* GIVEN REQUEST *
Print the data verbatim from its first line down to the line containing "point(230,23)", including both of those lines.

(Stored entries)
--- begin ---
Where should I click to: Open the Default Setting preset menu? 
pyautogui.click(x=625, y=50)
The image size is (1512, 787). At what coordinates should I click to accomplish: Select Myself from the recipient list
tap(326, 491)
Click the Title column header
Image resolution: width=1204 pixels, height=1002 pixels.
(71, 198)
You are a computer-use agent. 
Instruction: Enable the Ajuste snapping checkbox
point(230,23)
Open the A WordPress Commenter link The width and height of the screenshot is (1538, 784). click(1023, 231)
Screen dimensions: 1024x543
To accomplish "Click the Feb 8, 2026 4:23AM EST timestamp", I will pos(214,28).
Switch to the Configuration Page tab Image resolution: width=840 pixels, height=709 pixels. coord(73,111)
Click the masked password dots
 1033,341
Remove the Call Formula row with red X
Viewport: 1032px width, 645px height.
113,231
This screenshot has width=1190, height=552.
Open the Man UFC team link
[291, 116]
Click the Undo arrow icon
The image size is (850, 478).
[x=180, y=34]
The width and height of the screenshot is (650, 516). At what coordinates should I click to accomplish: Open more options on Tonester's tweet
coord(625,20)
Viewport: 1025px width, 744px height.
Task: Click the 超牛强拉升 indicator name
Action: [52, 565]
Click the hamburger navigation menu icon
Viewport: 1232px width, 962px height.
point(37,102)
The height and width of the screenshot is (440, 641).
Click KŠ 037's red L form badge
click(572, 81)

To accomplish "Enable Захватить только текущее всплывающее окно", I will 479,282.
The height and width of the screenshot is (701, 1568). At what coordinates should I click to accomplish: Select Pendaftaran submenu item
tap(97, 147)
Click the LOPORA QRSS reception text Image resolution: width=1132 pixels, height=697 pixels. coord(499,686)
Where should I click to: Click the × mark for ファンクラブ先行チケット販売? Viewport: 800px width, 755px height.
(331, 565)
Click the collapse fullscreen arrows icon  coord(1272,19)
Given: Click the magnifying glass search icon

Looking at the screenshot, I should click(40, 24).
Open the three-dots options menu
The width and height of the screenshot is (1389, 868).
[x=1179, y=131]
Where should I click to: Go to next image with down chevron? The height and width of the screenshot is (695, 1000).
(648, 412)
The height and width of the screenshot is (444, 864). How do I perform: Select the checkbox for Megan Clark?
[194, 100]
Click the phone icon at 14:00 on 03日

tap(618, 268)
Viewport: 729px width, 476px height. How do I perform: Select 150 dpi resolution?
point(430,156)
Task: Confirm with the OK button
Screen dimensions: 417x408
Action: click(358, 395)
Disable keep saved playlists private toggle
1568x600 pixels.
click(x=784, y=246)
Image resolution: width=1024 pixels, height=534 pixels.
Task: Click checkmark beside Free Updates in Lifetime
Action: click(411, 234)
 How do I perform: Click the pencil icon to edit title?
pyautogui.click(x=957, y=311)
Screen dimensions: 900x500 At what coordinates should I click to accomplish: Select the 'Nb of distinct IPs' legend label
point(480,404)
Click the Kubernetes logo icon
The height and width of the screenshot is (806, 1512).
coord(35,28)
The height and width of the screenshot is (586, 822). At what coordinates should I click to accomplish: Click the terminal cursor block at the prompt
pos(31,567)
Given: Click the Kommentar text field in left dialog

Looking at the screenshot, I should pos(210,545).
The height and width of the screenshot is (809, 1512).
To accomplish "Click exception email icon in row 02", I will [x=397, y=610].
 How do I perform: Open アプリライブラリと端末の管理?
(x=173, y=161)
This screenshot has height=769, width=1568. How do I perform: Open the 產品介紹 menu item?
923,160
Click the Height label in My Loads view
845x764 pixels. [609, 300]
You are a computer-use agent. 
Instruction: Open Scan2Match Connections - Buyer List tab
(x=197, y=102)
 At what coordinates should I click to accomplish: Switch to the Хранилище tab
--- end ---
* THE COMPLETED TASK *
Where should I click to: Open the Default Setting preset menu? 
pyautogui.click(x=625, y=50)
The image size is (1512, 787). At what coordinates should I click to accomplish: Select Myself from the recipient list
tap(326, 491)
Click the Title column header
Image resolution: width=1204 pixels, height=1002 pixels.
(71, 198)
You are a computer-use agent. 
Instruction: Enable the Ajuste snapping checkbox
point(230,23)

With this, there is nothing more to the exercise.